Ergastolo per Toni Essobti Badre e anche per Valentina Casa, la mamma di Giuseppe, il bambino di 8 anni ucciso a bastonate il 27 gennaio 2019, a Cardito, in provincia di Napoli. Un caso in cui "si è toccato il fondo della crudeltà umana", come sottolineato dal sostituto procuratore generale di Napoli Anna Grillo nel corso della sua requisitoria al termine della quale ha chiesto ai giudici della seconda sezione della Corte di Assise di Appello partenopea (presidente Alfonso Barbarano) di confermare la condanna all'ergastolo inflitta in primo grado per il patrigno e la mamma del piccolo.

Valentina venne ritenuta colpevole di gravi omissioni ma condannata a sei anni dalla Corte di Assise.
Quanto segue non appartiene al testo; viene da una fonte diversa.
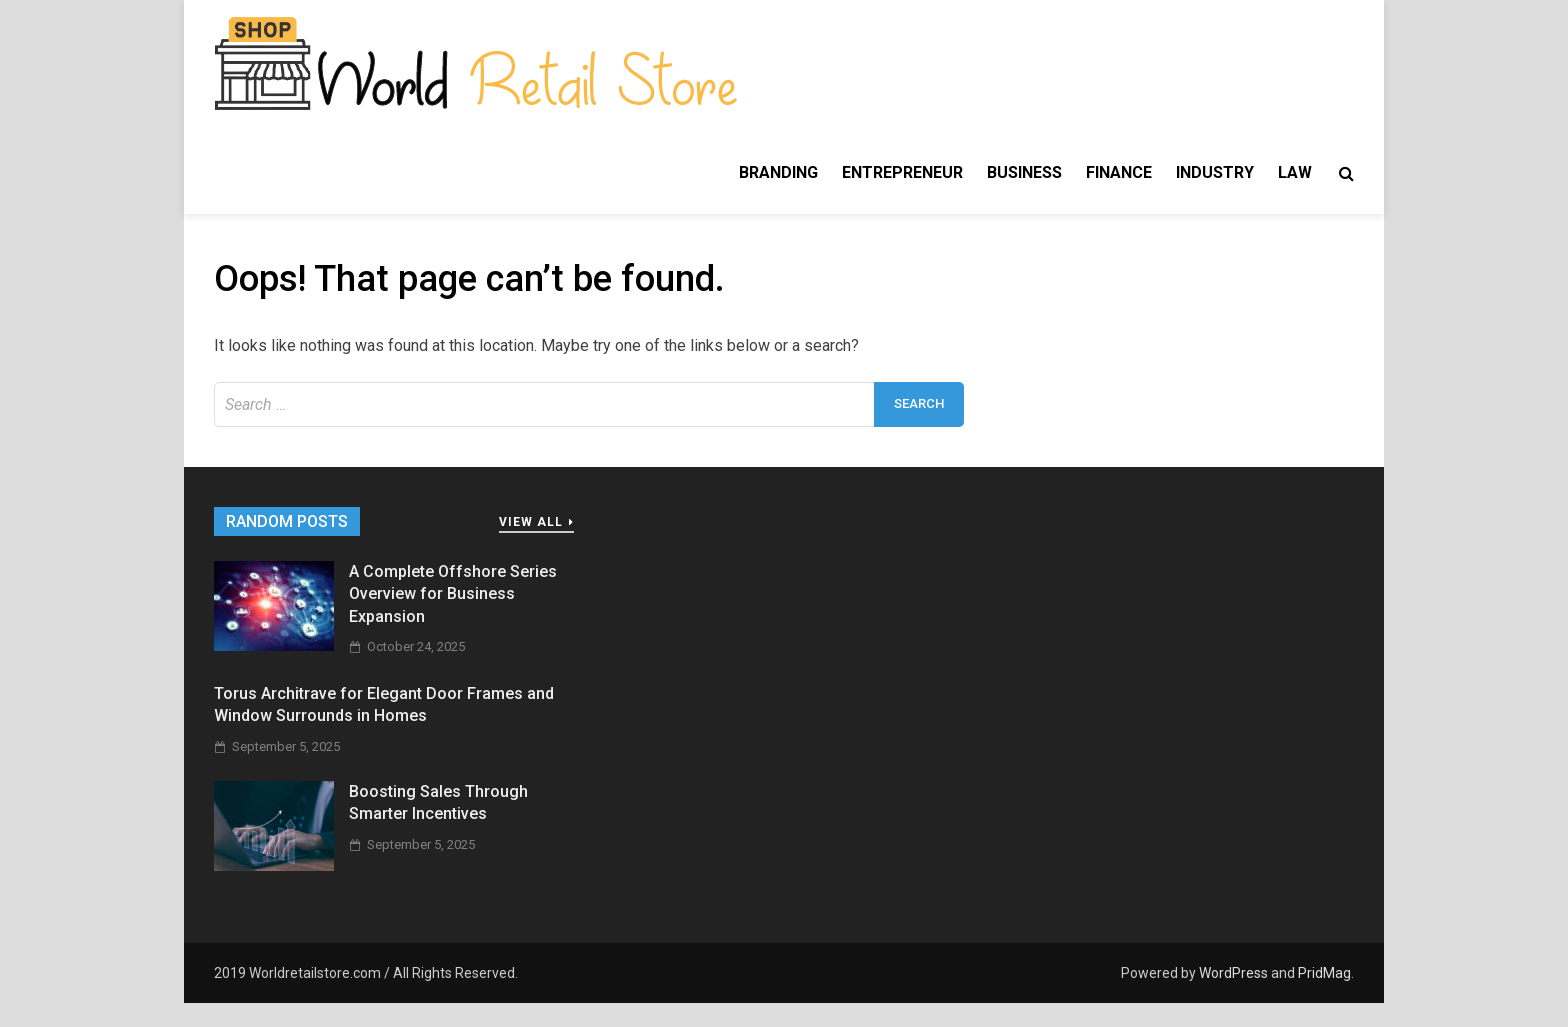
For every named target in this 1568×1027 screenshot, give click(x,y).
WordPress (1233, 973)
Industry (1215, 172)
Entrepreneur (902, 172)
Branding (778, 172)
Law (1295, 172)
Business (1024, 172)
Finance (1119, 172)
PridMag (1324, 973)
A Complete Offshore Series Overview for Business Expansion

Nel corso della discussione, durata oltre tre ore, il sostituto procuratore generale ha ripercorso la raccapricciante vicenda che ha visto protagonista il piccolo Giuseppe (che con un intervento precoce si sarebbe potuto salvare) e la sorellina, rispettivamente di 8 e 6 anni, picchiati selvaggiamente con un bastone da Toni, in preda agli effetti della marijuana.

Sono terribili i dettagli raccontati durante la requisitoria dal sostituto procuratore generale di Napoli: "La scena del crimine era una vera e propria scena dell'orrore... coloro che avevano perso tutto quel sangue erano due bambini di sei e otto anni... selvaggiamente picchiati per lungo tempo in tutte le maniere possibili e immaginabili". "Ciò che lascia senza parole - ha detto ancora il magistrato rivolgendosi ai giudici - è che ha usato (Toni, ndr) la sua violenza selvaggia persino in un tentativo di strangolamento...". "Su Essobti c'è poco da dire, la sua condotta è stata insistentemente, pervicacemente e crudelmente rivolta per fare del male in maniera incredibilmente feroce a questi due bambini, colpendoli su tutte le parti del corpo ma in particolare sulla testa".

Parole dure, quelle usate dal sostituto procuratore, nei confronti della donna: "Valentina avrebbe potuto e assolutamente dovuto, giuridicamente dovuto, evitare quelle conseguenze lesive, fare di tutto per interrompere l'attività criminale e invece ha assistito passivamente a questa terribile, oscena, mattanza dei suoi figli. Avrebbe potuto urlare, poteva frapporsi, assumere lei quella violenza che si scatenava sui suoi figli - ha detto ancora il magistrato, ricordando anche la tragica morte del piccolo Di Matteo, sciolto nell'acido dalla mafia - avrebbe potuto chiamare la polizia, i vicini, i familiari, urlare, anche soltanto per distogliere quell'essere che fatico a definire umano per interrompere la violenza su due bambini indifesi. Invece ha preferito la vita e l'esistenza dei suoi bimbi al rapporto con Essobti perché il figlio erano d'intralcio. Ed è assurdo che una mamma possa essere indifferente alla sofferenza dei suoi figli".